The soils of the plains area of the United States, the largest wheat section in the world, accumulated nitrogen through countless ages. Abundance of nitrogen in the soil means strong wheat, provided climatic conditions are suitable to this crop. Depletion of nitrogen, with a demand for greater production per acre, means weaker wheat. The present-day miller is facing wheat problems unknown to the past generation. Then there is the change in the baking industry. Formerly most of the flour was used in the home. The housewife relies more on art than on science in baking, and she is able to make a satisfactory product from weaker flours. Her main purpose is to get palatable bread, and the number of loaves from a given quantity of flour is of secondary importance. Today probably more than half of our bread is baked in the commercial bakery, where profit must be a governing consideration. Not only is it necessary to make a bread suit-

able to the public taste, but the amount from any given lot of flour must be such that the shop will show a profit. Recently there have occurred tremendous mergers in the baking industry, It is stated on good authority that 40 flour buyers purchase 40 per cent of all the flour consumed in the United States. This concentration gives them a tremendous advantage in bargaining with mills. They can dictate the quality to be supplied and, within certain limits, the price as well. This forces the mills to standardize their flour to a degree unknown until a few years ago. Some of the larger milling concerns have established brands well known to the public. These flours are not so much better than some other less well-known brands, but they are uniform to a superlative degree. They are the same today, yesterday, and forever. The mills that achieved this distinction were the first to establish chemical laboratories. Without this service, such success would not have been possible. Other mills soon found out that if they were going to stay in the race they also must have the services of chemists.

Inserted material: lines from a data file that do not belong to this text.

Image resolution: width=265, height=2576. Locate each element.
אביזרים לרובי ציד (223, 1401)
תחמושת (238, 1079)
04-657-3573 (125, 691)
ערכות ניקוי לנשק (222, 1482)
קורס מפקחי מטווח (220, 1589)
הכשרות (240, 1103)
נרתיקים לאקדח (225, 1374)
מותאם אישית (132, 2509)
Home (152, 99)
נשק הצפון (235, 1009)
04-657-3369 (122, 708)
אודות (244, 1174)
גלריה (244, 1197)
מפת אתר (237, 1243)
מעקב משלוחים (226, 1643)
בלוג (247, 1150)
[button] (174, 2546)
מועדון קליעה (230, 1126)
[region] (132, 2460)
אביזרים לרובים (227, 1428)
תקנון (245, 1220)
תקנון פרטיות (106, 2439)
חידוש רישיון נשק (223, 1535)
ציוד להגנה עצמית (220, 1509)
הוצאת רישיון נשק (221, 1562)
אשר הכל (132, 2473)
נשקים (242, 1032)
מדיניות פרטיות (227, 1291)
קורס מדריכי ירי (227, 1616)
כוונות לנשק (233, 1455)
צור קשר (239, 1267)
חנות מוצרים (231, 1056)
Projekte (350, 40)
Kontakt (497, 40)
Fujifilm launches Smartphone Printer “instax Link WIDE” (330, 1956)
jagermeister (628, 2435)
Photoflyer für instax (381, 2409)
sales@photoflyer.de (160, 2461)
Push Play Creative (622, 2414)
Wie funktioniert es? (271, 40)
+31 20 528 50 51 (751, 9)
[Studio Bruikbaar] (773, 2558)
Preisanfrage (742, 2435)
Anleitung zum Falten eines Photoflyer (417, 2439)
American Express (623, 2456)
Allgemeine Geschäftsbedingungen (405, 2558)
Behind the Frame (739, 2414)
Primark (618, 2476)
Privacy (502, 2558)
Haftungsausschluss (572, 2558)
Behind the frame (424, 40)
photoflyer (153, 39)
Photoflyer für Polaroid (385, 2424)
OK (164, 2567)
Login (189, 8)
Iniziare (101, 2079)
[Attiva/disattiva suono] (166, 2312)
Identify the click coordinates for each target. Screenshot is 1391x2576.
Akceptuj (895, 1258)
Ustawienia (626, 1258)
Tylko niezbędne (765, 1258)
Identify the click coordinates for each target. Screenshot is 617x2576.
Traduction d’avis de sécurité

At first the principal duty of the mill chemist was to make what may be called a “post mortem” examination of the flour. The mill ground hundreds and thousands of barrels a day. Several times during the day samples of flour were taken to the laboratory where the chemist determined the ash, moisture, and protein, and in many cases, also made baking tests. Value of Chemical Tests

What is the value of the ash test? The wheat kernel consists of three main parts-the endosperm, the bran coat, and the germ. The work of the mill is to separate the outside bran coat and the germ from the inside endosperm and convert the latter into fine, white flour. As the bran coat contains from twenty to twenty-five times as much ash as the endosperm, the ash determination shows very accurately how successfully the mill performs its work.